**Problem to work on**
Write out these lines exactly, starting with the line that contains "Where should I click to: Click the Cut" and going on through the line that contains "The height and width of the screenshot is (510, 1200).", both ends included.

**Input for this task**
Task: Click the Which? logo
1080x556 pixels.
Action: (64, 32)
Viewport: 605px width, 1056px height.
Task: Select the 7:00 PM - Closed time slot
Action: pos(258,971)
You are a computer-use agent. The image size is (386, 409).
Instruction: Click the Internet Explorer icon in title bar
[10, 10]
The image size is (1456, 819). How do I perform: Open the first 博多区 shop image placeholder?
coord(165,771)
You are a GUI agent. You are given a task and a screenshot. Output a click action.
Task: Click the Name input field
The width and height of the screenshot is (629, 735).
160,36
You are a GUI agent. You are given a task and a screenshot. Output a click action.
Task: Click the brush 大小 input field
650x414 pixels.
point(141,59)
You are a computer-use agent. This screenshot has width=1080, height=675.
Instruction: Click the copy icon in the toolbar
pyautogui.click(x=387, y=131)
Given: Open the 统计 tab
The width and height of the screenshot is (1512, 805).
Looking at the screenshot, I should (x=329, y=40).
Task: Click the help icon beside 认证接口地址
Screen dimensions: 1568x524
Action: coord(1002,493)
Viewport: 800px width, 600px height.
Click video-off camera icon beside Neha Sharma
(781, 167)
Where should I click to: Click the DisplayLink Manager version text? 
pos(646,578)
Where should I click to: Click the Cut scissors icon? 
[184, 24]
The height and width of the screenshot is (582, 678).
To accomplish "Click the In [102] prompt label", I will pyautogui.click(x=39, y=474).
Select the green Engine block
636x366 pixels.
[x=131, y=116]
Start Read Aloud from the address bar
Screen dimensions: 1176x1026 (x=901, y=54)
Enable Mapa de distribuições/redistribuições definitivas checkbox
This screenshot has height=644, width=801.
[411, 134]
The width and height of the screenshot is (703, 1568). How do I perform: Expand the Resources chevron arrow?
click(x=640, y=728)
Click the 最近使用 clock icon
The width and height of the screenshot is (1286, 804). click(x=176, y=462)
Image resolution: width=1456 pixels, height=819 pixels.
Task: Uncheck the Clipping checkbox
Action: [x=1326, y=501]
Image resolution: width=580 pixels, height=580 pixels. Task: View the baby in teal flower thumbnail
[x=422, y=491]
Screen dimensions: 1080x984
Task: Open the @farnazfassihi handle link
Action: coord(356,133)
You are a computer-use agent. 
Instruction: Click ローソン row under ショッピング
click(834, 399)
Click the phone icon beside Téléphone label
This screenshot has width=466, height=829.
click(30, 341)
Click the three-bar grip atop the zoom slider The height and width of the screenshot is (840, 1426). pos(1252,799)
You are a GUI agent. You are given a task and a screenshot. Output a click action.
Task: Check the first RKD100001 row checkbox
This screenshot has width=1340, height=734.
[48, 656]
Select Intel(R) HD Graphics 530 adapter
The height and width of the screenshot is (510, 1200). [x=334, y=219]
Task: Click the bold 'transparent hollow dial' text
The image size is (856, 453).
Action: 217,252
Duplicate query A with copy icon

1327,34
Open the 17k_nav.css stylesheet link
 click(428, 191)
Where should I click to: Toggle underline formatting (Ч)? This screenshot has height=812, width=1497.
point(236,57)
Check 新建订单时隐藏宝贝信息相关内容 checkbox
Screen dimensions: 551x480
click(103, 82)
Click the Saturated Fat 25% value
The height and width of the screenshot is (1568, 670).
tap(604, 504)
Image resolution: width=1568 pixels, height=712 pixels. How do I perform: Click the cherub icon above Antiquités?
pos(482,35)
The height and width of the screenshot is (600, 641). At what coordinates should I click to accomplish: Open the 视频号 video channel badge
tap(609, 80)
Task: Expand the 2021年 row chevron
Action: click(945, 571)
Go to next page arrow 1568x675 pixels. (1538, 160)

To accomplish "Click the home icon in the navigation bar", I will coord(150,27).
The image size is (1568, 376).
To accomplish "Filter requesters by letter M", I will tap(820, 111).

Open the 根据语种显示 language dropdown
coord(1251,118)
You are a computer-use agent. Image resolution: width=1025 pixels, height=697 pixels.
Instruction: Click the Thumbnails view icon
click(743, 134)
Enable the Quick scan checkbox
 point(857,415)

**Final answer**
Where should I click to: Click the Cut scissors icon? 
[184, 24]
The height and width of the screenshot is (582, 678).
To accomplish "Click the In [102] prompt label", I will pyautogui.click(x=39, y=474).
Select the green Engine block
636x366 pixels.
[x=131, y=116]
Start Read Aloud from the address bar
Screen dimensions: 1176x1026 (x=901, y=54)
Enable Mapa de distribuições/redistribuições definitivas checkbox
This screenshot has height=644, width=801.
[411, 134]
The width and height of the screenshot is (703, 1568). How do I perform: Expand the Resources chevron arrow?
click(x=640, y=728)
Click the 最近使用 clock icon
The width and height of the screenshot is (1286, 804). click(x=176, y=462)
Image resolution: width=1456 pixels, height=819 pixels.
Task: Uncheck the Clipping checkbox
Action: [x=1326, y=501]
Image resolution: width=580 pixels, height=580 pixels. Task: View the baby in teal flower thumbnail
[x=422, y=491]
Screen dimensions: 1080x984
Task: Open the @farnazfassihi handle link
Action: coord(356,133)
You are a computer-use agent. 
Instruction: Click ローソン row under ショッピング
click(834, 399)
Click the phone icon beside Téléphone label
This screenshot has width=466, height=829.
click(30, 341)
Click the three-bar grip atop the zoom slider The height and width of the screenshot is (840, 1426). pos(1252,799)
You are a GUI agent. You are given a task and a screenshot. Output a click action.
Task: Check the first RKD100001 row checkbox
This screenshot has width=1340, height=734.
[48, 656]
Select Intel(R) HD Graphics 530 adapter
The height and width of the screenshot is (510, 1200). [x=334, y=219]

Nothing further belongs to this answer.